= Piprant =

The piprants are a class of substances within pharmacology that act as prostaglandin antagonists.

== Properties ==

Schematic, simplified representation of the synthesis pathway and receptors (blue) of prostanoids (yellow); sites of action of piprants and other antagonists

The suffix -piprant was published in 2013 by the World Health Organization (WHO) for the International Non-proprietary Name of chemical compounds that target prostaglandin receptors (prostanoid receptors, PG receptors) and do not possess a prostanoid structure (i.e., a structure derived from prostanoic acid). They do not interfere with prostaglandin synthesis, distinguishing them from COX inhibitors, which suppress the biosynthesis of prostanoids from arachidonic acid by inhibiting cyclooxygenases. COX inhibitors are used as analgesics and non-steroidal anti-inflammatory drugs.

The prostaglandin receptors are G-protein-coupled receptors acting as membrane receptors and are divided into the following five types with a total of nine subtypes: prostaglandin D2 receptor, prostaglandin E receptors, FP, IP, and the thromboxane receptor (TXA2R).

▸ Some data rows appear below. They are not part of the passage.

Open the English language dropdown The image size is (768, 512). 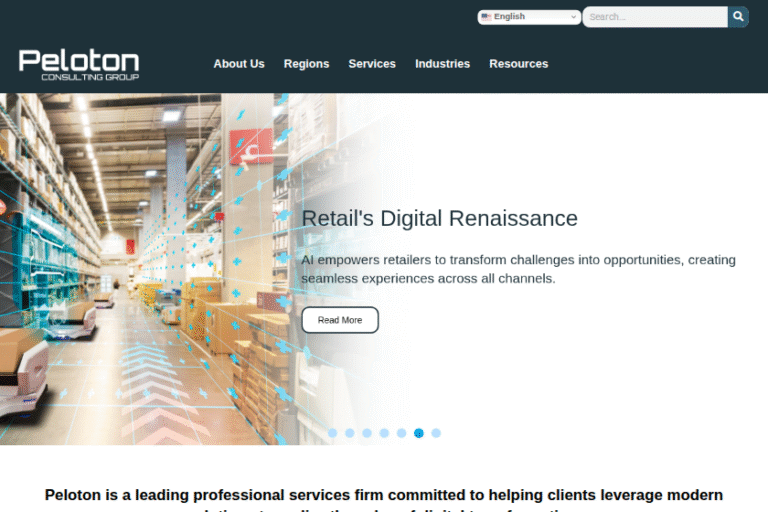(529, 17)
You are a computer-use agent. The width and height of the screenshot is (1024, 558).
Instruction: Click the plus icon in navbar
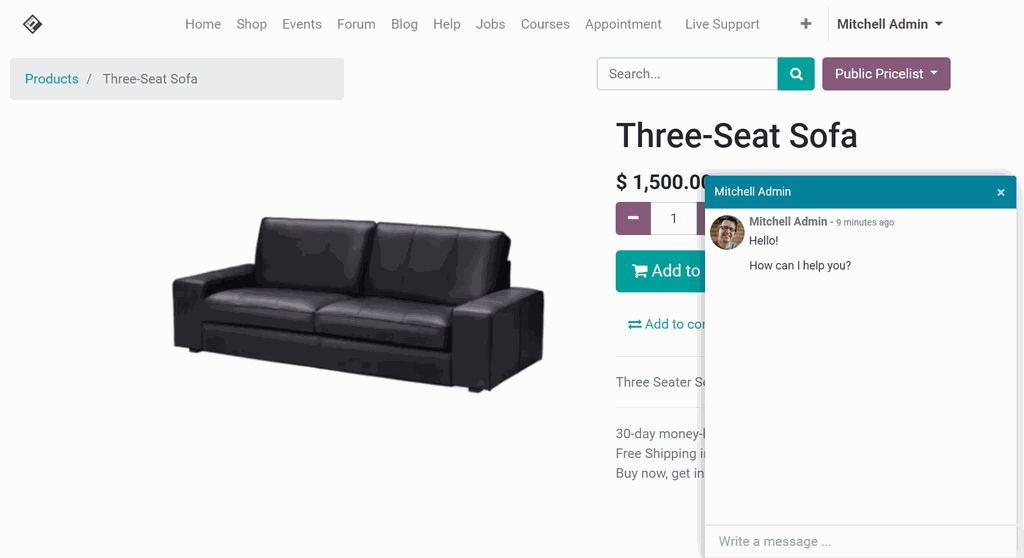pos(806,24)
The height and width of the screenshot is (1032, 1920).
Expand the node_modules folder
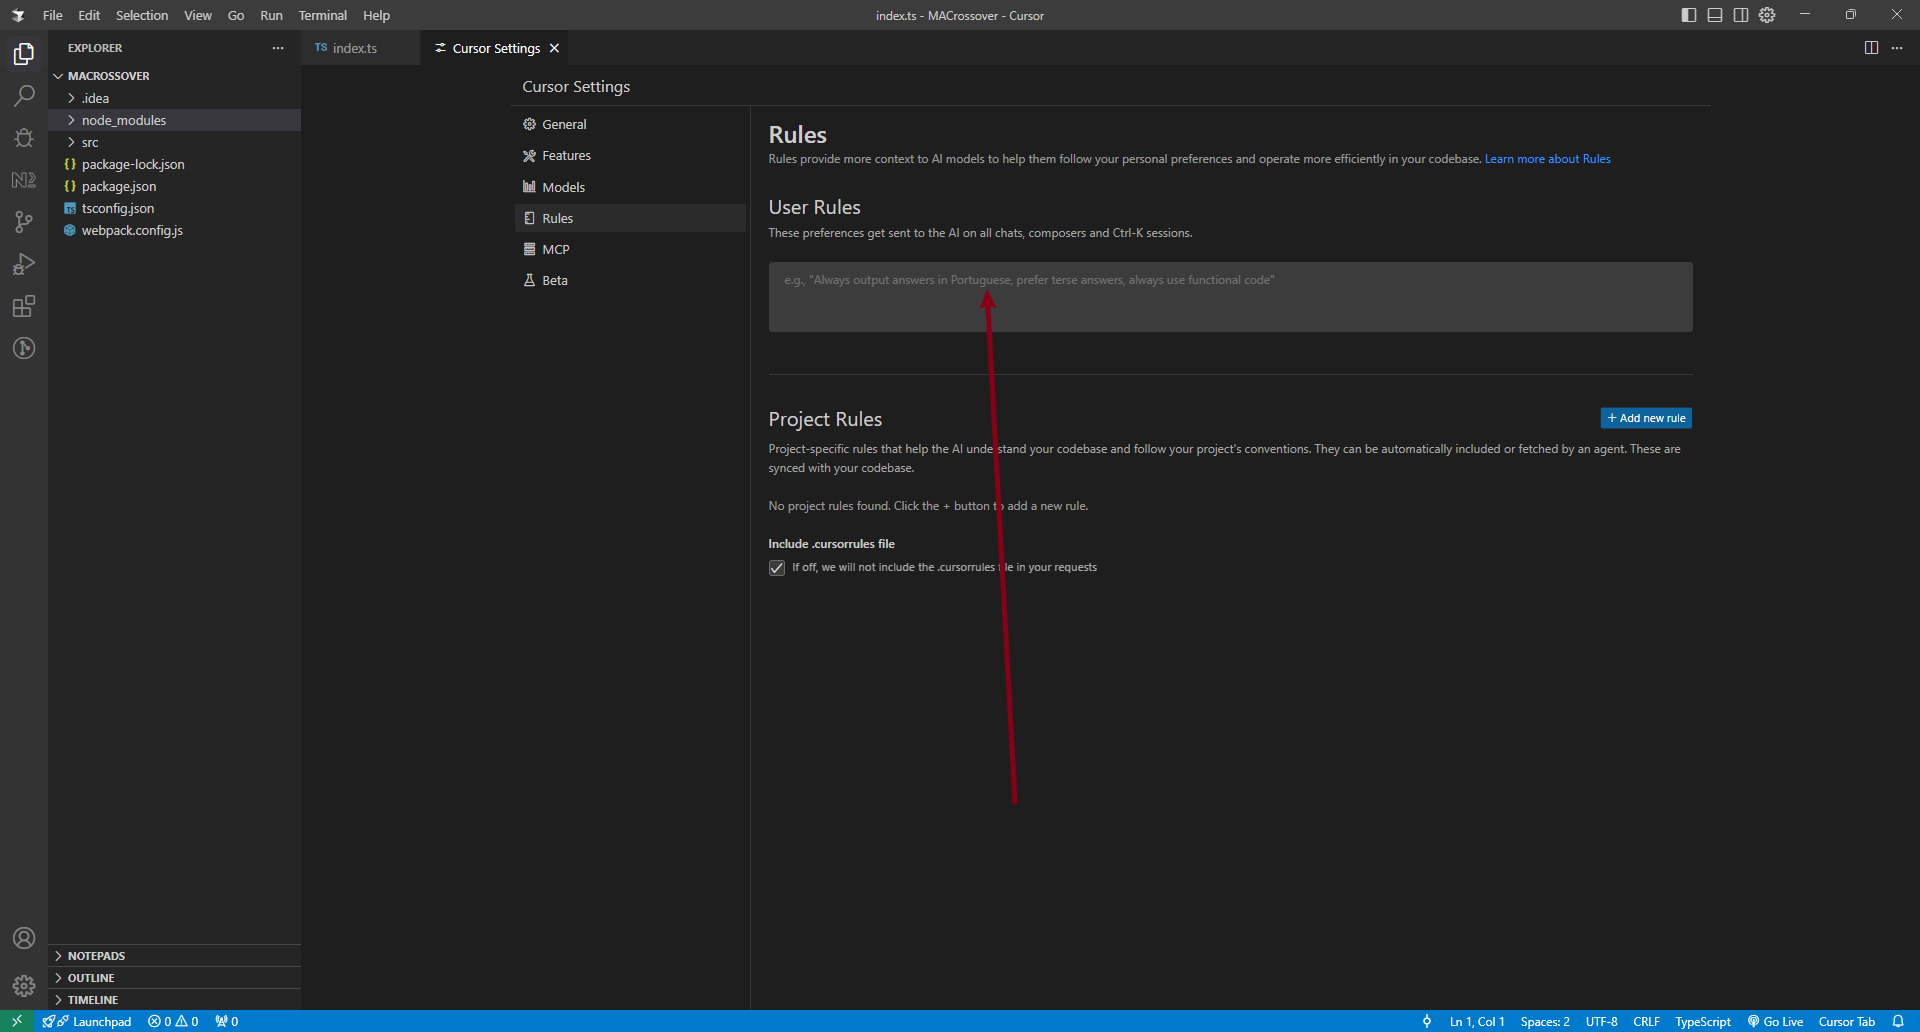pyautogui.click(x=124, y=120)
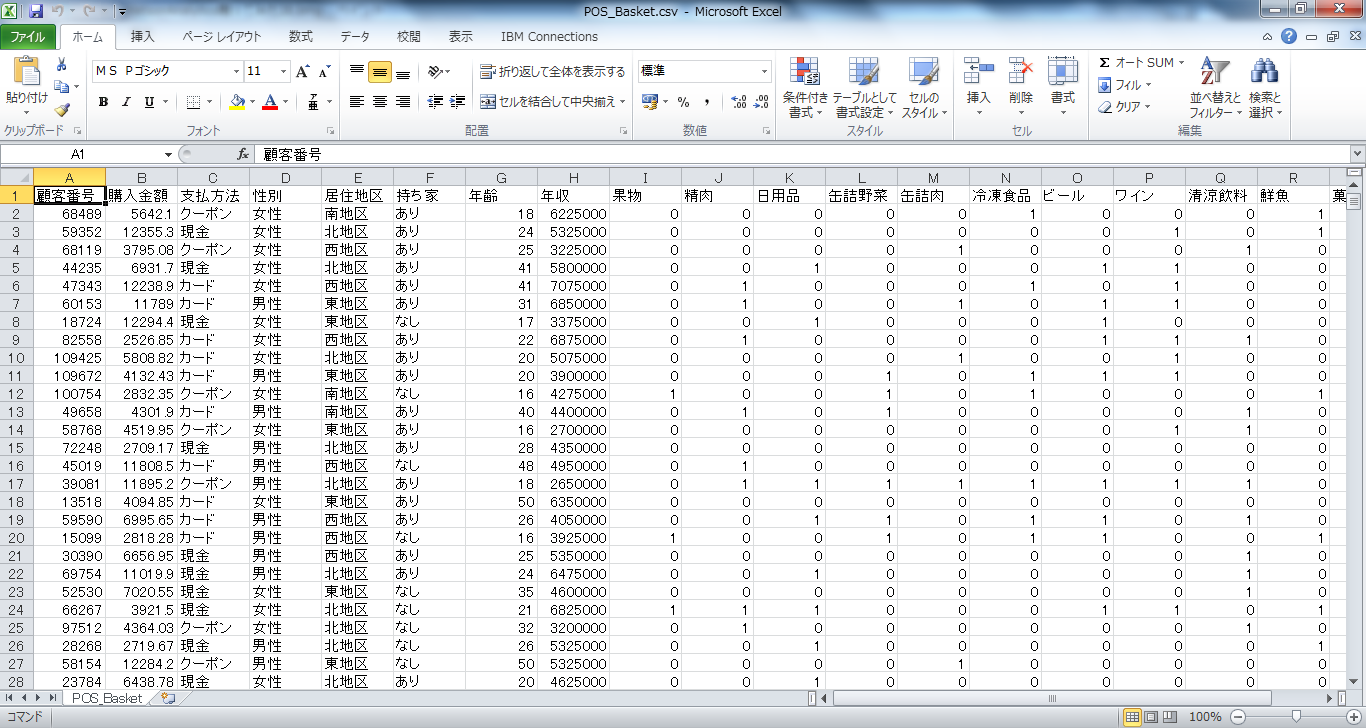1366x728 pixels.
Task: Open the ファイル menu
Action: pyautogui.click(x=29, y=35)
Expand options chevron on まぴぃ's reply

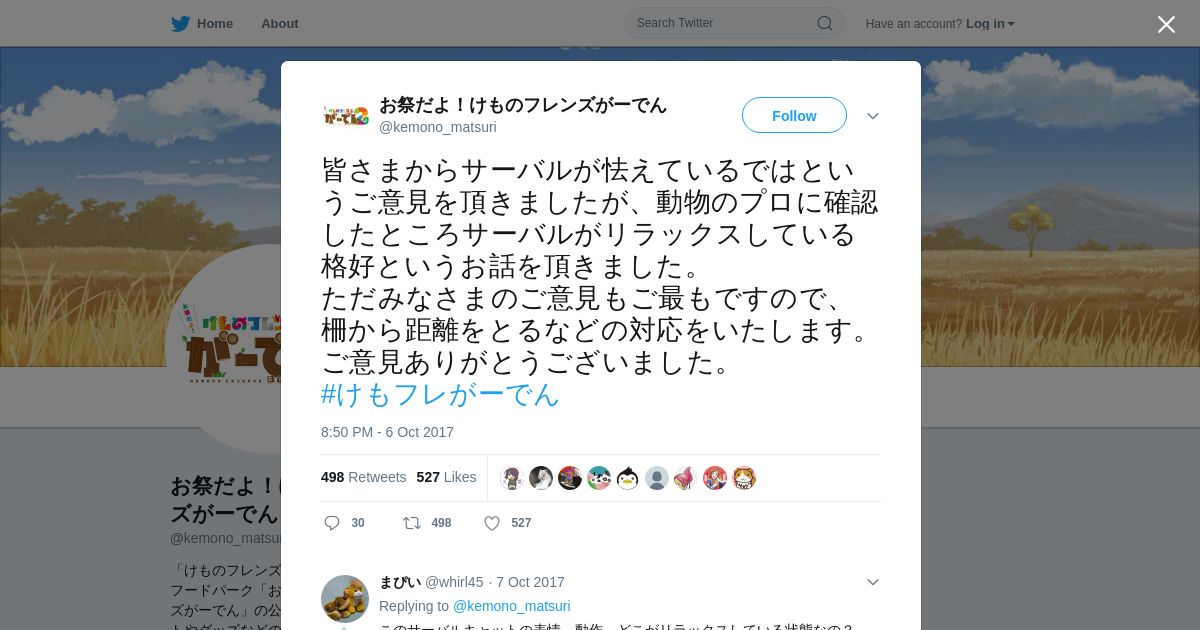pos(873,582)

The non-proprietary names of thromboxane receptor antagonists (TP antagonists) end in -troban.

== Representatives ==
Within the piprant class, the veterinary drug grapiprant, an EP_{4} receptor antagonist indicated in dogs for pain and inflammation associated with osteoarthritis, is approved for marketing. The DP_{1} receptor antagonist laropiprant was used in human medicine until 2013 to suppress flush syndrome caused by treatment with the lipid-lowering drug nicotinic acid.

Antagonists of the DP receptor include active substances against asthma, as the DP_{2} subtype in particular (also known as CRTh2, an abbreviation for chemoattractant receptor homologous molecule on Th2 cells) mediates allergic reactions and is involved in inflammatory processes in allergic asthma. Among the exclusively experimental representatives evaluated thus far, the development of the DP_{2} antagonists Fevipiprant, Vidupiprant, and Setipiprant as asthma medications failed, while the development of Timapiprant showed mixed results.

Chemical structure of Vorbipiprant

The therapeutic potential of EP_{4} antagonists is diverse and includes the treatment of inflammatory diseases, increased pain sensitivity (hyperalgesia), glaucoma, nephritis, and osteoporosis, as well as diseases in the field of oncology. Palupiprant and Vorbipiprant are under development for cancer immunotherapy.

[Ebopiprant]] is an FP receptor antagonist (PGF_{2α} receptor antagonist) being developed to delay preterm birth in pregnant women.